## What is needed:
Would you copy only the lines below, beginning with the one that contains "Task: Open the grid" and running through the last entry line?

## Given entries:
=-=-=-=-=
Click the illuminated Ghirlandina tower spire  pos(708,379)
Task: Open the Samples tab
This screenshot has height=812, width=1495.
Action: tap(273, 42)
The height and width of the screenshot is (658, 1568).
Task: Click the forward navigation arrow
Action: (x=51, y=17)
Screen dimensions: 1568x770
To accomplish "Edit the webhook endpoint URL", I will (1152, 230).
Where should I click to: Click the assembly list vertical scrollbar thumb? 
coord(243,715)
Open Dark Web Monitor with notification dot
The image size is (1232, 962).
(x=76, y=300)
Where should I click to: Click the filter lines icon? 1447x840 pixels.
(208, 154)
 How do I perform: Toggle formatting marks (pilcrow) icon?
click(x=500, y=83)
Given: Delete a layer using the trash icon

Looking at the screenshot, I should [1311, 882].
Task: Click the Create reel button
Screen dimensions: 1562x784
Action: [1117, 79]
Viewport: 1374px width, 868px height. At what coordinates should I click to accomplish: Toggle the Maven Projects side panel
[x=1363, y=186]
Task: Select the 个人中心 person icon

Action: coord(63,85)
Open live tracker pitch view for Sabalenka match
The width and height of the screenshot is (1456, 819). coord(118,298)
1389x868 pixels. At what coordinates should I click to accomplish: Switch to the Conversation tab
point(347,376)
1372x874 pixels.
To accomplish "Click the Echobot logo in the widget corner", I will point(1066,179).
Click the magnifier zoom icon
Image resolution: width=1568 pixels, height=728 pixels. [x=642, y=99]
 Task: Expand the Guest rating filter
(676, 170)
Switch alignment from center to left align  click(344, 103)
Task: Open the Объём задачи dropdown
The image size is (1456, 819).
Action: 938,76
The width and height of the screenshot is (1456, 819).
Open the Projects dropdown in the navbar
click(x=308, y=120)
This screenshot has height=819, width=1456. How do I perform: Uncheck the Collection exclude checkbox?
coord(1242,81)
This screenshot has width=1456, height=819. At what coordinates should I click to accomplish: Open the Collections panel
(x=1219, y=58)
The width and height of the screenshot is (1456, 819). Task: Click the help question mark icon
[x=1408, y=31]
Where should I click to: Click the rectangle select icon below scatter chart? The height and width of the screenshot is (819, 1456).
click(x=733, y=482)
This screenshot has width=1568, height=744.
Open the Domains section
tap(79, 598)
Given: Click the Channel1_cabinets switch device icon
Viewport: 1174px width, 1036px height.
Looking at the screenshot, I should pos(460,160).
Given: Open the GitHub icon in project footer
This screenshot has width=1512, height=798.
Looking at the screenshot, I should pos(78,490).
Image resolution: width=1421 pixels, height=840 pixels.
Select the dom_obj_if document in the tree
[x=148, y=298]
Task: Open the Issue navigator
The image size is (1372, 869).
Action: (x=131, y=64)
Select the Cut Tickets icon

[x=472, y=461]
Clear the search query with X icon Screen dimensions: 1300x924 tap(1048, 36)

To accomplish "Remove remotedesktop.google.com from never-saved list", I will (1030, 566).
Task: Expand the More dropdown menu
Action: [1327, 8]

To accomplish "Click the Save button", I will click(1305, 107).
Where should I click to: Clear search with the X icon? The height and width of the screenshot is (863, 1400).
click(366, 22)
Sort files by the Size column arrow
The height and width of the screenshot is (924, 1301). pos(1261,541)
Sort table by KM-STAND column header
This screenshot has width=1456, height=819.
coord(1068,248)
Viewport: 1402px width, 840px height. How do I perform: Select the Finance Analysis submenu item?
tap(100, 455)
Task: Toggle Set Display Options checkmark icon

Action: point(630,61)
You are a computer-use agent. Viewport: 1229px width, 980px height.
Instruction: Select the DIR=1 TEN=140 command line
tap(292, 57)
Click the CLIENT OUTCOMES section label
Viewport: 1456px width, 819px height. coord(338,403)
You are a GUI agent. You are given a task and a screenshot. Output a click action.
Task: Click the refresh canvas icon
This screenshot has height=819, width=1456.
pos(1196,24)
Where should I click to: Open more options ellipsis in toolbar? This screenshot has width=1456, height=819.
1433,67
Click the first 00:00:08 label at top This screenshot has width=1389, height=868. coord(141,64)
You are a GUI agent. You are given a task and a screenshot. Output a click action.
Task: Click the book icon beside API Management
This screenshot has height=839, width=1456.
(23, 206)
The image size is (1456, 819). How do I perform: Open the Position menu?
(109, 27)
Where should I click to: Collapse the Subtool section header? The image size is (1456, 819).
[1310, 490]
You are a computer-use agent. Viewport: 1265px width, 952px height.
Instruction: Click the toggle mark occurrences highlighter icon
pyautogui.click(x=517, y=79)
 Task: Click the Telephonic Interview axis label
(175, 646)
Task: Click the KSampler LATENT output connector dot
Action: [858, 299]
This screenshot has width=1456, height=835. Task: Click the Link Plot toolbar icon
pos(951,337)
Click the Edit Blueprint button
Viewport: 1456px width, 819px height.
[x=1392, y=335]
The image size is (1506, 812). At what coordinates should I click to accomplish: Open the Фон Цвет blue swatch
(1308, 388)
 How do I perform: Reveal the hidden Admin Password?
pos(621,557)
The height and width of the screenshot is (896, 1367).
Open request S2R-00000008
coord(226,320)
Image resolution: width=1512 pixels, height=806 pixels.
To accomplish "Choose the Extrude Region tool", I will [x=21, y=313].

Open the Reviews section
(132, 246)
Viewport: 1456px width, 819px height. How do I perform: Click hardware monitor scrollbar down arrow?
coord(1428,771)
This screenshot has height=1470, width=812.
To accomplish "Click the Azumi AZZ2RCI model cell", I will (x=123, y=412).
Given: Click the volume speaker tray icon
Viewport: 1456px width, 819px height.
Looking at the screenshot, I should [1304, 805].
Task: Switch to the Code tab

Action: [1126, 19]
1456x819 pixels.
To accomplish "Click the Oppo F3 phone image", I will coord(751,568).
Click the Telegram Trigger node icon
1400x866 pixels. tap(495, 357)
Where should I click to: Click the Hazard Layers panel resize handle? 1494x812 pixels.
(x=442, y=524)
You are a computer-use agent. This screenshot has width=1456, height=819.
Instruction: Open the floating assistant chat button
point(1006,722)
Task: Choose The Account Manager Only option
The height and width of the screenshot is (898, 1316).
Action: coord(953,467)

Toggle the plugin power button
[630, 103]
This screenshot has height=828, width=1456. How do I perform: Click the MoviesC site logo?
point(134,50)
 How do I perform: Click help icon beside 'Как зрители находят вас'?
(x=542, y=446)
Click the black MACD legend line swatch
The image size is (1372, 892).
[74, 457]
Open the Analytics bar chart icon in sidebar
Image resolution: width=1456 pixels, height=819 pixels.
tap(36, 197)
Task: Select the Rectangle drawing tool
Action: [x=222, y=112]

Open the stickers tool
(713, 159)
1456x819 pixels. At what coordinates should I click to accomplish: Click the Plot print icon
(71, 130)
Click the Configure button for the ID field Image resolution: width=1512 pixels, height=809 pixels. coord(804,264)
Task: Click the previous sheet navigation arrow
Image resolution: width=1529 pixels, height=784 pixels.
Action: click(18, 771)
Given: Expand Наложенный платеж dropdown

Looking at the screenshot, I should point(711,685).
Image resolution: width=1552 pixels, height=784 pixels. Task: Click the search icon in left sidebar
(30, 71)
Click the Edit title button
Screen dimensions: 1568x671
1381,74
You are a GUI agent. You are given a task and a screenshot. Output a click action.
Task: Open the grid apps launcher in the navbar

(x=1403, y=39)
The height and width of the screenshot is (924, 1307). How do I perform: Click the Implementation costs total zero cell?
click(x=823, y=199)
=-=-=-=-=
## Output for this task:
Task: Open the grid apps launcher in the navbar

(x=1403, y=39)
The height and width of the screenshot is (924, 1307). How do I perform: Click the Implementation costs total zero cell?
click(x=823, y=199)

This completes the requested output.